Reading passage Start Marker

No one likes a jerk, everyone loves schadenfreude, and it's really satisfying when those two things dovetail into a steaming pile of karmic justice. So sit back, relax, and behold some recent situations where dickheads got the same crap they feed everyone else shoveled back to them.
In most of the free world, you can look at all the porn you want, whenever you want. (In fact, some of you are reading this while you wait for your porn to load.) But in the U.K., recent laws require all Internet service providers to put in a smut filter, turned on by default, thanks to the efforts of a group of concerned politicians who bugged everyone about this for years. Politicians like conservative Member of Parliament Claire Perry, whose own website was immediately blocked as soon as the porn filters were turned on.
Look at all that bush. Disgusting.

Reading passage End Marker
Information provided Start Marker

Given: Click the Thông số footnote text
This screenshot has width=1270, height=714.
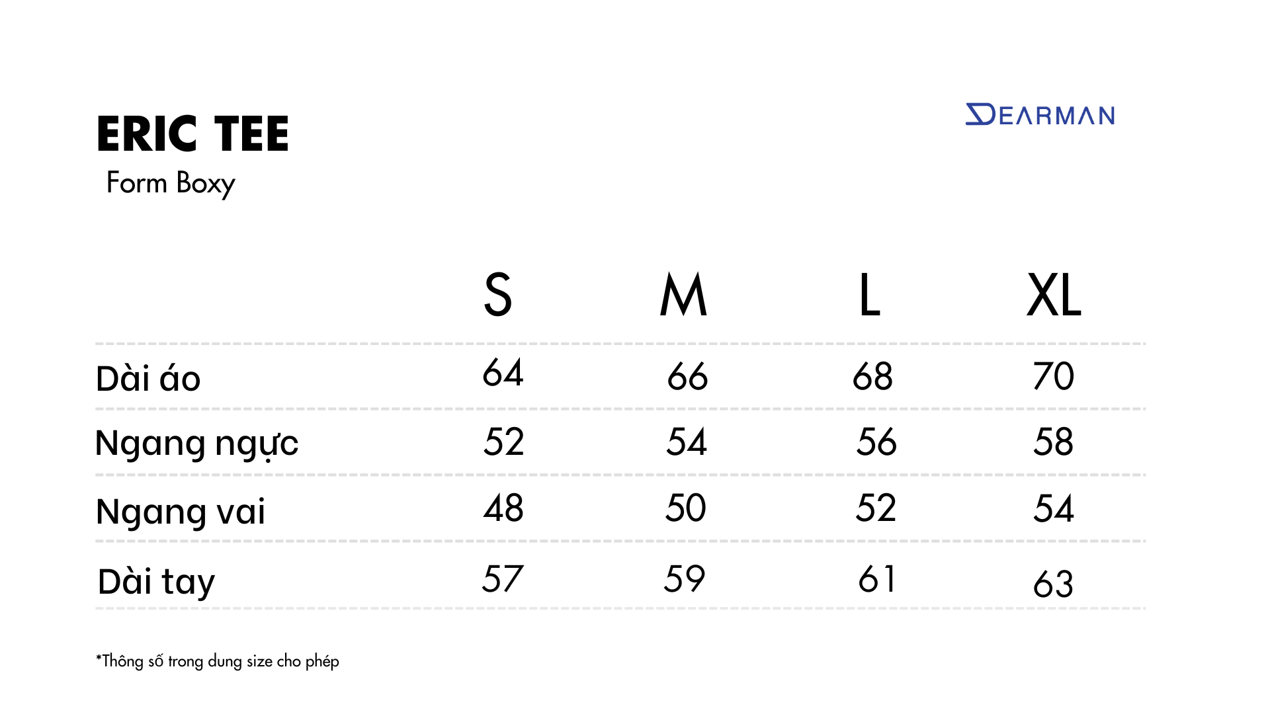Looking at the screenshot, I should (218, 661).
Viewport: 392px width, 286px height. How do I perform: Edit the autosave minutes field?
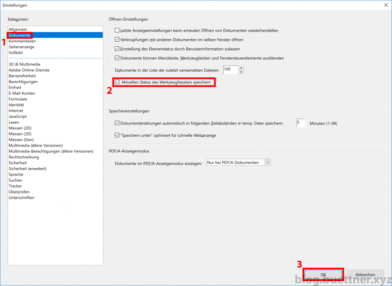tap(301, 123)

Information provided End Marker
Information provided Start Marker

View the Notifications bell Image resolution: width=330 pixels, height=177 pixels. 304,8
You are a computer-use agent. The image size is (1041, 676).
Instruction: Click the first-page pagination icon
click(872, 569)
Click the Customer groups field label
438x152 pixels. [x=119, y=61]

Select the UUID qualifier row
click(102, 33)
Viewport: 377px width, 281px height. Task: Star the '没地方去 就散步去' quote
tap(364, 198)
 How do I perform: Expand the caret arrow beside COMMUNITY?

Information provided End Marker

* _Assignment_
Write the next part of the article about jerks getting their karmic comeuppance, picking up right after its final line. The saved entries come from a separate source and are unrelated to the text.

* _Written response_
It seems that all that talk about how awful porn is for children probably set off the filter, which apparently can't distinguish between actual dirty talk and political rhetoric about the evils of dicks 'n' boobs. Take note, British pornographers: If you want your sites to bypass the filters, include as many photos of people diddling away as you like, but just make sure all the text dryly prattles on about cheese export laws or something.
The Miami Dolphins had a pretty huge scandal last year when offensive tackle Jonathan Martin quit the team after being bullied and harassed by several of his teammates, the ringleader of which was guard Richie Incognito (who shares a name with the protagonist of our young-adult detective novella, Richie Incognito and the Spooky Cupboard). Reportedly the players and even a coach were trying to "toughen him up" by insulting, berating, threatening, and making racist remarks to Martin, because at some point the entire NFL was replaced by a bunch of pee-wee football kids.
But once the NFL definitively sided with Martin after concluding their investigation last month, Incognito got the tables turned on him. Twitter users began flooding his account with tweets insulting and berating him. His reaction? "Stop bullying me, you big meanies."
Incognito deleted his Twitter account shortly after (then undeleted it, but hasn't tweeted in a while). To be fair, how was he supposed to know that bullying another team member was bad if the guy didn't even use any hashtags?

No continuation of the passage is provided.